TEXT SHOWN ▸
---+---
Tuning Guide - Sonar
This comprehensive tuning guide will give you the key information needed to stay in the front of the Sonar Fleet whether you are sailing at local or national level. Our sails are designed with proven technology in cloth as well as shape to insure durability and speed on the race course. Our sails are also designed to keep things simple in order to give you the confidence that is needed to keep your head out of the boat while sailing in close One Design competition.
Before Stepping Mast
1. Forestay should be 25' 11" when measured from the bearing point of the Tee fitting aloft to the centre of the turnbuckle clevis pin.
2. Clean and lubricate turnbuckles.
3. Spreader angle, set deflection at 2 3/4 - 3" (To get proper deflection measure from the back face of the mast to a line extending between the holes in the spreader tips, this distance should be 2 3/4 - 3").
After Stepping Mast
1. Adjust partner to fit snugly side to side (so mast is centred.)
2. Mast step, measure the distance from the aft face of the mast where it meets the step casting to the gel-coat edge of the centre of the cabin opening lip near the floor. This should be set between 28 1/4" and 28 3/4". (Ontario boats only).
3. Next, measure the distance from the forward edge of the mast partner opening to the centre of the headstay anchor point. The class rule limits this dance to 7' 11.5".
Fine Tuning the Rig
1. Centre the mast laterally using a tape measure on the jib halyard to a common spot on the port and starboard rails.
2. Remove any mast blocks as well as the lower shrouds from the chainplates.
3. Remove the slack from the backstay until the headstay just becomes taut (no mast bend). Place a mark on the deck abeam of the aft face of the mast. This is your reference point in the relaxed state.
4. Now pre-bend your mast at the deck with mast blocks on the aft side until you have moved the mast 1" forward of the mark. Make a new mark and erase the old. This is the new "Neutral" position.
---+---
MATERIAL ▸
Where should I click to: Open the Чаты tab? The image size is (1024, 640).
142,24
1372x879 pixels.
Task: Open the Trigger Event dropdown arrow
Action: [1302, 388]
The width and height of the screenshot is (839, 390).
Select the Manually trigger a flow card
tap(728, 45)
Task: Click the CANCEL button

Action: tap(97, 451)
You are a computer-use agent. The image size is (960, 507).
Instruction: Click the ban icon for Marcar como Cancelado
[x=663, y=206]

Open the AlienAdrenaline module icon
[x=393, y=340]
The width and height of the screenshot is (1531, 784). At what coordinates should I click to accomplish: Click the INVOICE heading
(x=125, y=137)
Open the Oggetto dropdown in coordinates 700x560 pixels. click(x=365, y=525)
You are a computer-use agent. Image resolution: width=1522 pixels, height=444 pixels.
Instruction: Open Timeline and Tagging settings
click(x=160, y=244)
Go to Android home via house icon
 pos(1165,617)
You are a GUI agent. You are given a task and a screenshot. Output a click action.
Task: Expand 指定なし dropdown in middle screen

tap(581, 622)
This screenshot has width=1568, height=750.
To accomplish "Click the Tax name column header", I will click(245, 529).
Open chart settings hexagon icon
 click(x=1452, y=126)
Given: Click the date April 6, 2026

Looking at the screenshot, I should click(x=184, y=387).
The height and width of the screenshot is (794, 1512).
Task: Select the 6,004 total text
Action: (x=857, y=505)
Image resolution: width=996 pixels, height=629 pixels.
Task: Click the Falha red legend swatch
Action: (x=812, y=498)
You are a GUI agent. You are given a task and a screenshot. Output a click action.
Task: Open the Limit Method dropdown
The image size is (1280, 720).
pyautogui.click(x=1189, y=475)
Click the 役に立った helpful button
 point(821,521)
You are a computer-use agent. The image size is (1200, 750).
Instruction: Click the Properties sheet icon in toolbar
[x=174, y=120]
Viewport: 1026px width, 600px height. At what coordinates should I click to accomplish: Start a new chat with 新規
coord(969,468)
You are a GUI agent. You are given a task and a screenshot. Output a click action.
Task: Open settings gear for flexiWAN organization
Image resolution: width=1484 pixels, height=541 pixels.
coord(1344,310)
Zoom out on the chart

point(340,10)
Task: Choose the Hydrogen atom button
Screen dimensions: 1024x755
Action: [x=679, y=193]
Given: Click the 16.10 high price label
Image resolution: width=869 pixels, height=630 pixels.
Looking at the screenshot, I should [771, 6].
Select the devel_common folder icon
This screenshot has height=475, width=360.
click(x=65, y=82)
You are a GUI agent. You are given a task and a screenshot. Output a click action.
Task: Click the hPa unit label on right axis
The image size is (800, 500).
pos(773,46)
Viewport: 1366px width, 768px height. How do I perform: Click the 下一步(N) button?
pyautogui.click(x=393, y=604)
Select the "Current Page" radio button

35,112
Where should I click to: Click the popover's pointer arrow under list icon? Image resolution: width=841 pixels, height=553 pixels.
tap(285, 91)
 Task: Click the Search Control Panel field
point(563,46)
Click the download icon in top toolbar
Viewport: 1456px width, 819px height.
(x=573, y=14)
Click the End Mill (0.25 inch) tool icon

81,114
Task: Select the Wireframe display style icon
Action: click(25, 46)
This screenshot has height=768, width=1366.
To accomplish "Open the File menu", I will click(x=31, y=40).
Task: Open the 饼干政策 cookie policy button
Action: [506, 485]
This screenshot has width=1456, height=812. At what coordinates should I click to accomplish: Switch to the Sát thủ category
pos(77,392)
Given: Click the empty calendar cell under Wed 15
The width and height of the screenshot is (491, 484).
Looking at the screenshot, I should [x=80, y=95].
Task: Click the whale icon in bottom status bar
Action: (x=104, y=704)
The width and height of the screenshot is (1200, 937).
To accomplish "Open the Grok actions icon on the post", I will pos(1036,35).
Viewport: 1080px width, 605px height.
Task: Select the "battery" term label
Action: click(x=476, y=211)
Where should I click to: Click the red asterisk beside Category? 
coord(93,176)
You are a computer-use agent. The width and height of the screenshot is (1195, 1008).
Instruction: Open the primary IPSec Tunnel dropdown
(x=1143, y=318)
---+---
DIRECTIONS FOR THIS TASK ▸
In one to three sentences, say why the Sonar tuning guide states its sails are designed to keep things simple.

SOLUTION TO THIS PROBLEM ▸
The sails are kept simple to give sailors the confidence they need to keep their heads out of the boat while sailing in close One Design competition.